Tuesday, February 10, 2015

Trio of appellate articles in today's DJ

(1) Legal System Without Appeals Should Raise Eyebrows, by Thomas Coleman, director of the Disability and Abuse Project of Spectrum Institute, asserts that there is "a category of cases that has almost no contested hearings and virtually no appeals - limited conservatorship proceedings for adults with intellectual and developmental disabilities. Some 5,000 of these cases are processed in California each year, with 1,200 of them in Los Angeles County alone."
Show me a legal system that has no appeals and I will show you a rigged system. Consider me a whistleblower if you wish, but this cannot continue. Something must be done.
One solution would be to pass a bill clarifying that a "next friend" can file an appeal for someone who lacks competency to do it for himself or herself. Such a proposal, known as Gregory's Law, is being circulated now.
Gregory's Law would allow a relative or friend to file a "next friend" appeal to challenge the orders of judges or the conduct of appointed attorneys that infringe the rights of limited conservatees. Clarification is needed because a published opinion (Conservatorship of Gregory D., 214 Cal.App.4th 62 (2013)) declared that only the limited conservatee may appeal to complain about these issues.
That creates a Catch-22 for limited conservatees. Because of the nature of their disabilities, they lack the understanding of how to appeal. Their appointed attorneys won't appeal because it is they who surrendered the rights of their clients. So ongoing violations of the rights of people with disabilities are never reviewed on appeal.
The best solution would be for attorneys to serve their primary duty, defending the rights of their clients. This should be their only focus. The court rule giving them a secondary duty to help settle cases should be eliminated.
(2) Closing the Appellate Justice Gap, by Kevin Greene, discusses the 2d District's and 4/1's appellate self-help programs.
The concept that began in Los Angeles with its appellate clinic is catching on elsewhere. Although the justice gap is vast, practitioners can help close it by collaborating locally in this time of great need. Due to severe budget cuts, the courts are hurting and, as a result, so are the litigants the judicial branch exists to serve.
Lawyers must step up to ensure access to justice. In doing so, we counter the growing perception that the judicial system is only for those who have the money to pry open the courthouse doors. Self-help programs, as far as they can, provide meaningful assistance in an imperfect world.
The bar has faced tough times since the Great Recession, especially new lawyers carrying mountainous student loan debt. But if not the bar, who will take the lead in closing the justice gap? More than anyone, this is on us.
At the appellate level, the 2nd District was the first to act and inspired the San Diego appellate bar to establish an analogous program. Who will be next? 
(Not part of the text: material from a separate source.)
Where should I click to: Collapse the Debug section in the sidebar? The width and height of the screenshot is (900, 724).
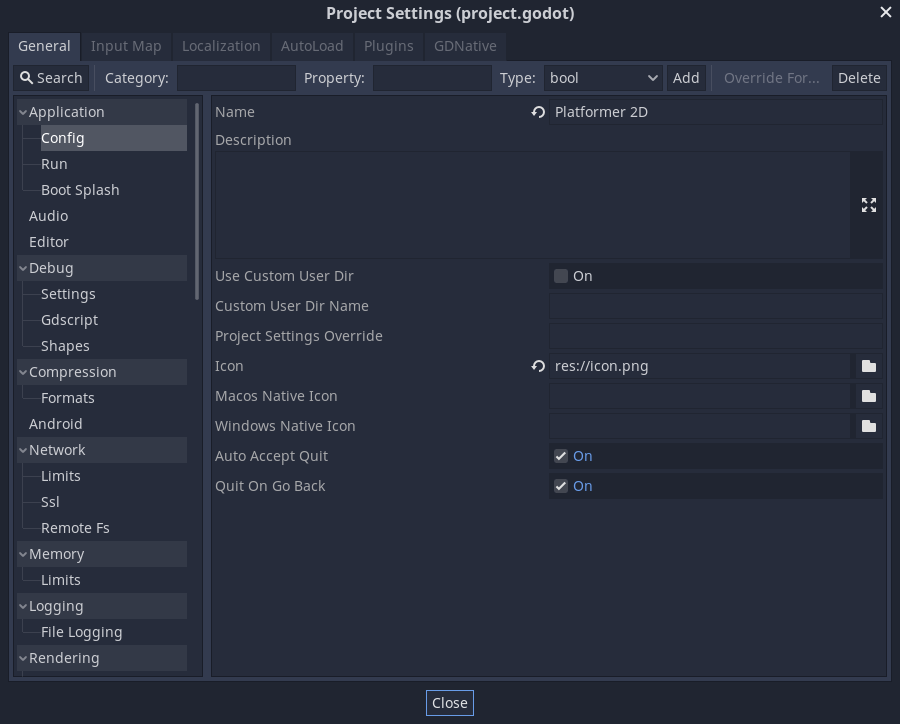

(3) H&L's Lisa Perrochet offers Briefs Are All About the Words, Not Pages, discussing the pending proposal to drop the cap on federal appellate briefs from 14K words to 12,500.
Lisa's all about the words, 'bout the words, not pages.


And in the "Once and Future Justice" genre, the MetNews reports that retired Justice Elwood Lui would like to return to the Court of Appeal:
Lui Seeks Return to Court of Appeal Post
Now 74, He Seeks Appointment From Governor Who Previously Appointed Him

"Currently, eight of the 13 federal circuits (3rd, 5th, 6th, 7th, 8th, 9th, D.C. and Federal) post argument audio online the day of a hearing. Of the remaining five, two (1st and 4th) try to upload an audio file within 24 hours of oral argument. Meanwhile the 2nd and 11th Circuits require that interested parties purchase the audio, and the 10th Circuit requires a motion be filed to acquire a recording."